Rests and the power of silence
One of my favorite memories of teaching students about musical rests happened in a adult group class I was leading years ago on a world cruise. I’d presented the time value of notes, the division of the beat, and I sailed into a discussion about rests thinking it would be a quick lesson.
“What does a whole rest sound like?” A woman asked.
“A rest is a symbol of silence,” I told her, repeating the original definition I’d given the class.
“Yes, but what does it sound like?” she pressed.
I blanked for a second. The rest of the class looked at her as if she’d lost her mind. Finally I counted out and clapped 4 quarter notes, and then counted 4 beats without clapping. She understood, and the class moved on to other concepts. The experience stayed with me, however, because on a deeper level, this student asked a very important question. What does a rest sound like? What are the properties of the silences that give notes their meaning and purpose?

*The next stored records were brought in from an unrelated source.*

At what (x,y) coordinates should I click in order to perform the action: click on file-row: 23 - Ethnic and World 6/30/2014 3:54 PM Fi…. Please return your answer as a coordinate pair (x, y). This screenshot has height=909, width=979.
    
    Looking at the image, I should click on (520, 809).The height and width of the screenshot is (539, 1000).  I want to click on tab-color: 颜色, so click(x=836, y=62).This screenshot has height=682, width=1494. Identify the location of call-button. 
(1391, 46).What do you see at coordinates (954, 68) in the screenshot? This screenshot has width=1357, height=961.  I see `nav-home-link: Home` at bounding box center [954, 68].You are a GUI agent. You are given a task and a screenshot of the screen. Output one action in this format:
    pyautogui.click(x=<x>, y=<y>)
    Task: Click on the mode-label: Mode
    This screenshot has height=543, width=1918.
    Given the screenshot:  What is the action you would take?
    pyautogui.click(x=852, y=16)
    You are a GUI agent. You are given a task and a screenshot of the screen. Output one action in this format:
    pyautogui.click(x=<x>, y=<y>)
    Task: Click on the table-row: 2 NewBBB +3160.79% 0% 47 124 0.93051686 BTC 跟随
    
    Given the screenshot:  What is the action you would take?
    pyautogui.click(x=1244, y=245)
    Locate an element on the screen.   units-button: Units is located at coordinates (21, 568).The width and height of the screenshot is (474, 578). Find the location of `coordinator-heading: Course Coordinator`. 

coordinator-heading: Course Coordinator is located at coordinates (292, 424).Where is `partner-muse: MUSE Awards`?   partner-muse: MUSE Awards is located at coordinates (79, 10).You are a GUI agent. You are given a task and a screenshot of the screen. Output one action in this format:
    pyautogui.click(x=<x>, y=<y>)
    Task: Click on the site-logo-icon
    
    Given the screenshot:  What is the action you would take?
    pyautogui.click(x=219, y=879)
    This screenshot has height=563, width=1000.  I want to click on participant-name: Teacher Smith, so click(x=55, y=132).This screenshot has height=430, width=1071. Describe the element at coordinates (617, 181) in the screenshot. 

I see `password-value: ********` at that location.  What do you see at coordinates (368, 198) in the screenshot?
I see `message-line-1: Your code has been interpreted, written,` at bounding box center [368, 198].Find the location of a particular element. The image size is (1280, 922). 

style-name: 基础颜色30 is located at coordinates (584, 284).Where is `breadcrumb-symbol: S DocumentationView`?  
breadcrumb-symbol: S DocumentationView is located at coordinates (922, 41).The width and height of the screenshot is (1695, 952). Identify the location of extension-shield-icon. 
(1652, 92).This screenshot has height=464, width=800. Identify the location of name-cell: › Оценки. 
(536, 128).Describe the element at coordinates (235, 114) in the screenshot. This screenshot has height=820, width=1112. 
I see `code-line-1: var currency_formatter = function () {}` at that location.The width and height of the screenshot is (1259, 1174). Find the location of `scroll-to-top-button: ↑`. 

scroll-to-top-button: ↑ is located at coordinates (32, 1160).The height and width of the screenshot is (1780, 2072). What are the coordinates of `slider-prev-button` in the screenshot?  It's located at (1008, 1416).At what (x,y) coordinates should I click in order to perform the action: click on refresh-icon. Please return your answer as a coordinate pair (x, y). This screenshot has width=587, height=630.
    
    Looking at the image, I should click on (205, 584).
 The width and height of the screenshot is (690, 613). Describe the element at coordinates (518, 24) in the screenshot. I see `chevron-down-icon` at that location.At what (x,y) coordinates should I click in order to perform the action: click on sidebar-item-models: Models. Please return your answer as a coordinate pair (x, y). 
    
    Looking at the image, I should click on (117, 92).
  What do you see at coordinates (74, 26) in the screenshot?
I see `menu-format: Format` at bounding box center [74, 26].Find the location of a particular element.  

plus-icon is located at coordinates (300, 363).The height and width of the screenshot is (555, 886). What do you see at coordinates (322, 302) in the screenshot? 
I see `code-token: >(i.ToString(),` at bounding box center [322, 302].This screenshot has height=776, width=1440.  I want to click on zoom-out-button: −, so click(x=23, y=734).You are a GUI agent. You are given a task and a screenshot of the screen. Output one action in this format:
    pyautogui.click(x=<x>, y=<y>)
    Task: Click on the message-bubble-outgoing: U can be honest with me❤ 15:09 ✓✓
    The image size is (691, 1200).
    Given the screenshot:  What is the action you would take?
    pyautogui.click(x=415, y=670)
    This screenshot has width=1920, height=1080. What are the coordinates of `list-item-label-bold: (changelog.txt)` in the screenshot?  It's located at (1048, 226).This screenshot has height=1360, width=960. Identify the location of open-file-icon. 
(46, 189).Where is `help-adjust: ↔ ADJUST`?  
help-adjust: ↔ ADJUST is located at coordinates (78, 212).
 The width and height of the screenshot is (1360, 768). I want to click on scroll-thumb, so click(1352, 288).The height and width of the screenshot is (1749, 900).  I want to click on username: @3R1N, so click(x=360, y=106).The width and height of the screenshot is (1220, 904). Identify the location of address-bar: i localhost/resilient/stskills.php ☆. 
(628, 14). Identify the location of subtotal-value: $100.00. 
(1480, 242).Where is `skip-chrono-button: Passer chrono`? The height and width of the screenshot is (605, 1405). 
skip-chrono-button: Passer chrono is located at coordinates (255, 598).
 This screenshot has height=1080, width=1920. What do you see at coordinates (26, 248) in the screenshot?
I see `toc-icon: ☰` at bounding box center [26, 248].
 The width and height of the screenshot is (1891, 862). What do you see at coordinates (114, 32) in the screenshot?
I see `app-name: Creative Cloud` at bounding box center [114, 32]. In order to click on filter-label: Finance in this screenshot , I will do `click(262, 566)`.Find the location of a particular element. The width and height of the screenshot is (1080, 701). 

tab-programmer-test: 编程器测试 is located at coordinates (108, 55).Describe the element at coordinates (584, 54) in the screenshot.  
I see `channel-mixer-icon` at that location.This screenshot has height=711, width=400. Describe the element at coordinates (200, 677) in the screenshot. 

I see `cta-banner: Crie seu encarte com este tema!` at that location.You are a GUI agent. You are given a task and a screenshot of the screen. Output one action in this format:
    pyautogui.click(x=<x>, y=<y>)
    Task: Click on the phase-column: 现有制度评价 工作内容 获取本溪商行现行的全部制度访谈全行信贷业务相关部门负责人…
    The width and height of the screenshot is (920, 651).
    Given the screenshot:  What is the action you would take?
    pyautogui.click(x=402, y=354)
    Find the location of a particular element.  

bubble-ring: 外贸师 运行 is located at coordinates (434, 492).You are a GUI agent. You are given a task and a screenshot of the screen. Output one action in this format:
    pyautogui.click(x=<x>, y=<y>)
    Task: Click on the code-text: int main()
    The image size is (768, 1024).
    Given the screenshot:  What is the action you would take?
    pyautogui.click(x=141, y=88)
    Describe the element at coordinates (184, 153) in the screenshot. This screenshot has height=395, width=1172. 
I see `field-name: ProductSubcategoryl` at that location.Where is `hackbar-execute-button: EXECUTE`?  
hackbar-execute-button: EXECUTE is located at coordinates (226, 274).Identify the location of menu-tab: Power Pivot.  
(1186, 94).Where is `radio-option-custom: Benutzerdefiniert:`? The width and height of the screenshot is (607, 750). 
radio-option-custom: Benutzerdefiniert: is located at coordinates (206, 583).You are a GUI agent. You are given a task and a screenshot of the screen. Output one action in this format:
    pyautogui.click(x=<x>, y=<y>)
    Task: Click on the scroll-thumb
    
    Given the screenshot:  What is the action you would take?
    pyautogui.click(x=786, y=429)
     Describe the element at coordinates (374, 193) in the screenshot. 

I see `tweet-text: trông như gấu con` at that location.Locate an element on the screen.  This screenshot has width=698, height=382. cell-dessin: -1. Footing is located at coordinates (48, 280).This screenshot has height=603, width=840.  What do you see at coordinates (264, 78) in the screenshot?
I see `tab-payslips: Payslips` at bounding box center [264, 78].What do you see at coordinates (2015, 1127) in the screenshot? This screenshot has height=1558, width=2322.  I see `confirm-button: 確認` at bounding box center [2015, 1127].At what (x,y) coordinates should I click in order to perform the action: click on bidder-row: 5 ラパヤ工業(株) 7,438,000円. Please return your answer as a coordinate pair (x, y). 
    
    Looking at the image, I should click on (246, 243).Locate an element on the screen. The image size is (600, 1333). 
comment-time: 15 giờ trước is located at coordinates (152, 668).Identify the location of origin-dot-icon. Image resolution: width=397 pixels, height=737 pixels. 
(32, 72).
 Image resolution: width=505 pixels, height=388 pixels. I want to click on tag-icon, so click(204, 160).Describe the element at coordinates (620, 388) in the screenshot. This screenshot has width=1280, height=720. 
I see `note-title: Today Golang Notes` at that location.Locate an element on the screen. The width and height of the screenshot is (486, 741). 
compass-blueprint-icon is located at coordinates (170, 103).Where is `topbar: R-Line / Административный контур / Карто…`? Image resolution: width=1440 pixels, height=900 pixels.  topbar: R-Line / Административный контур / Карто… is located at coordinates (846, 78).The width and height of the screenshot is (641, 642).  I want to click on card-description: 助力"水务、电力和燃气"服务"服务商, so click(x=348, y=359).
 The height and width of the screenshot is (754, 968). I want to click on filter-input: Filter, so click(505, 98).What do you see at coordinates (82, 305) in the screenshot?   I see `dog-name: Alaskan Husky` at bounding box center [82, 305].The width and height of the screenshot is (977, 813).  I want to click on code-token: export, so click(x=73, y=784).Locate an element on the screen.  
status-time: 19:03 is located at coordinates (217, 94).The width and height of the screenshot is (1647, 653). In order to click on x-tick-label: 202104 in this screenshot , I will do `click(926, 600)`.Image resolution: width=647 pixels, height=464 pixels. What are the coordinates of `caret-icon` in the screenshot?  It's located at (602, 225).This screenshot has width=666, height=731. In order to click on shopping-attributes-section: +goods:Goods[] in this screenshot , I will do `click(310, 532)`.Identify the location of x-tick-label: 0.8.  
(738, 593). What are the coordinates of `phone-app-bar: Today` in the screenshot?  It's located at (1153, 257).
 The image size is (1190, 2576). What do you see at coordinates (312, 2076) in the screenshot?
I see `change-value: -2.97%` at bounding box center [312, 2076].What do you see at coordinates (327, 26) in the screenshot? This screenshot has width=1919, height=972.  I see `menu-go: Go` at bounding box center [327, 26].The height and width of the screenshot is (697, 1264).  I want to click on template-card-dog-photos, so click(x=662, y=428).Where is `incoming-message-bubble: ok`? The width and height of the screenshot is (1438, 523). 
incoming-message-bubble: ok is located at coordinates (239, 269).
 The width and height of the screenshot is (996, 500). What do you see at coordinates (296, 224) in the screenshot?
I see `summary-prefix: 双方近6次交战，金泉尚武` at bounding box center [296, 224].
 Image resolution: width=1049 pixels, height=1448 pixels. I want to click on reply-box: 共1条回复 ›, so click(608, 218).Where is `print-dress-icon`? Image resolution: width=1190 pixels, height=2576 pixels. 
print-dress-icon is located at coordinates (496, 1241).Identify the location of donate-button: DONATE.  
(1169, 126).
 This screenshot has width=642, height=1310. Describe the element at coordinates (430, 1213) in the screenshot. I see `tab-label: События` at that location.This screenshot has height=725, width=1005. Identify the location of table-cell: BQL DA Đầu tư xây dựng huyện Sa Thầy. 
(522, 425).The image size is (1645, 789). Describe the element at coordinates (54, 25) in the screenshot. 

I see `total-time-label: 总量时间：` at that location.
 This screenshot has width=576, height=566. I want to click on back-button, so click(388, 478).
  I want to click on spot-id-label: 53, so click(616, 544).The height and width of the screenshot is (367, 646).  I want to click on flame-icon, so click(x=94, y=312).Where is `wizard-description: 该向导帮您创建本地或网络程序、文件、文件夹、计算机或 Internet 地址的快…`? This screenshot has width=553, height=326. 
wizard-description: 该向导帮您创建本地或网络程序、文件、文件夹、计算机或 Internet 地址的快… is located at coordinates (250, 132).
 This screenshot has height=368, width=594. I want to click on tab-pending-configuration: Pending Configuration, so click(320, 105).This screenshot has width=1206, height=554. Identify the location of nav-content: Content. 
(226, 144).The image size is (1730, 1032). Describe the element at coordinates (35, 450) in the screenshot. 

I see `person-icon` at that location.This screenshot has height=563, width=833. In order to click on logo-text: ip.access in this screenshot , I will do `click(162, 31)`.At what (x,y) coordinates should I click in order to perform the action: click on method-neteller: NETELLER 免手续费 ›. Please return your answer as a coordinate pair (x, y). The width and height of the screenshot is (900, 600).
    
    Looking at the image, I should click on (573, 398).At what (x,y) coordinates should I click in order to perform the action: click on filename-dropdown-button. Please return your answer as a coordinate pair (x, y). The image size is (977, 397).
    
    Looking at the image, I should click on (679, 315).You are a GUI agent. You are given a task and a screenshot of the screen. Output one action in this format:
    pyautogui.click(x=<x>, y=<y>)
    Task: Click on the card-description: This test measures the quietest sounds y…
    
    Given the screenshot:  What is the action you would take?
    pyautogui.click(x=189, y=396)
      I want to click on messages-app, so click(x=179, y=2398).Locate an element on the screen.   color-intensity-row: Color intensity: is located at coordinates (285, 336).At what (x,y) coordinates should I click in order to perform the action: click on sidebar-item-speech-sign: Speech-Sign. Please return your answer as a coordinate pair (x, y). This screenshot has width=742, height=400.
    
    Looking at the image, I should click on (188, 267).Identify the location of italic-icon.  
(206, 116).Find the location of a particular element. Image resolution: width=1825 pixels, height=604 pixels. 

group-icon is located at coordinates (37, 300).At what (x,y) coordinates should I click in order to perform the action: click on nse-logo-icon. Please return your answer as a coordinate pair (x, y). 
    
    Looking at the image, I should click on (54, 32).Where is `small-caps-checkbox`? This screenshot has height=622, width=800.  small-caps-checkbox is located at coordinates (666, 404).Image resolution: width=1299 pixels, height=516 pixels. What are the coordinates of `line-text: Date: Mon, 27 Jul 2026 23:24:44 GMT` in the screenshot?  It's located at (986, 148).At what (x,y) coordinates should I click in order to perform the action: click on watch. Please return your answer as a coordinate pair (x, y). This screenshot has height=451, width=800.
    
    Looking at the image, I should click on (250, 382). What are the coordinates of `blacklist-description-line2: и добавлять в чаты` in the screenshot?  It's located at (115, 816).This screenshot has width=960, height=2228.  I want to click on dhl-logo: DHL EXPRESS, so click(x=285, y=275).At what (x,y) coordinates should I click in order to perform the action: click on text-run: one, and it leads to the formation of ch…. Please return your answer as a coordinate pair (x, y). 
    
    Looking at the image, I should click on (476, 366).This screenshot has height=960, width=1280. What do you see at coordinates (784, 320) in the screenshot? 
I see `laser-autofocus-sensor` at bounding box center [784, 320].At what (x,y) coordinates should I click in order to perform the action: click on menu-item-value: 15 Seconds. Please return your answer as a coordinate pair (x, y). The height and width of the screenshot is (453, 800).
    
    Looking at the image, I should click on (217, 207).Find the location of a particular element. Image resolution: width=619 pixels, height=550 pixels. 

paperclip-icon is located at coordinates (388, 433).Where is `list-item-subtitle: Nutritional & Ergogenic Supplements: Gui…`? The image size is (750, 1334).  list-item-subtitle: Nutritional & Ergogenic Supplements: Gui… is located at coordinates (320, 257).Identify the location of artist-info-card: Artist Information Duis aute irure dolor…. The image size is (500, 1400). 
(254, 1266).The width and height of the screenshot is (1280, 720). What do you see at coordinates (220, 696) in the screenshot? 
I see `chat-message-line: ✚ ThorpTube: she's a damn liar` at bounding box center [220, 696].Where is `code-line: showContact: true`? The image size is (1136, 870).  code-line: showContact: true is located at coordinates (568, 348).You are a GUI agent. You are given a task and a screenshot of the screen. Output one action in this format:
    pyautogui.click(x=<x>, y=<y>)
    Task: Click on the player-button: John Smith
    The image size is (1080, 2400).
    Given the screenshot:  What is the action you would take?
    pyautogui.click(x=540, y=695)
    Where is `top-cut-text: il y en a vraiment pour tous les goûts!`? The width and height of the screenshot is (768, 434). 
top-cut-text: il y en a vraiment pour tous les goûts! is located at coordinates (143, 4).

Without silence, music would be unmitigated noise. Silence is what gives form to sound, and it is what allows us to organize and comprehend what we hear. When I was a young pianist in love with playing lots of notes very quickly, I rushed through rests. They felt like unnecessary intrusions and interruptions and I plowed through these times of what I felt was dead air with no understanding of the power of rests. It took years for me to realize that I’d had it all wrong. Rests—moments of silence—aren’t imposed on sound; sound emerges from silence. From the vast silence of space to the quiet of lonely places, silence is the foundation from which all sound is born.
Regardless of what we call it—a pregnant pause, a dramatic pause—there’s vast power in silence. The fact that silence is becoming rare in our increasingly noisy world only increases its force. Most of us, deep down, fear it. As the late composer Toru Takemitsu wrote in his book Confronting Silence,
“The fear of silence is nothing new. Silence surrounds the dark world of death. Sometimes the silence of the vast universe hovers over us, enveloping us. There is the intense silence of birth, the quiet silence of one’s return to the earth. Hasn’t art been the human creature’s rebellion against silence?”
Viewing silence as the foundational, living reality from which all art is created changes our relationship with musical rests. No longer are they impatient pauses imposed on us by composers, but rather moments of drama, mystery, and communication. Rests become places where all that has come before can be digested and understood, and where anticipation can be built for what’s to come. Honoring them allows us to play spaciously and graciously and to invite our listeners to experience these things in our performances.
Playing rests well requires us to become comfortable with silence. This is more difficult than it appears. I like to tell myself that I embrace silence, but when I wonder why I’m rushing through rests in music, I find my answer in how I fill every waking moment with noise and distraction. My discomfort with silence appears when I’m pretending that I’m good at multi-tasking, when I’m impatient in a long grocery line, or when I jump into conversation before the other person has finished a thought. The fastest way for me to find spaciousness in musical silences is to power down distractions (at and away from the piano) sit still, and shut up—and to stay quiet through all the uncomfortable feelings that come with potentially awkward or boring pauses. Then, and only then, can I find the internal grounding to play rests well.
What does a rest sound like? It sounds like the tension of preparing to jump off a high dive. It sounds like a catch in the throat. It sounds like a silent prayer of thanks. It sounds like the building blocks of life cradling sound. That’s the power of rests.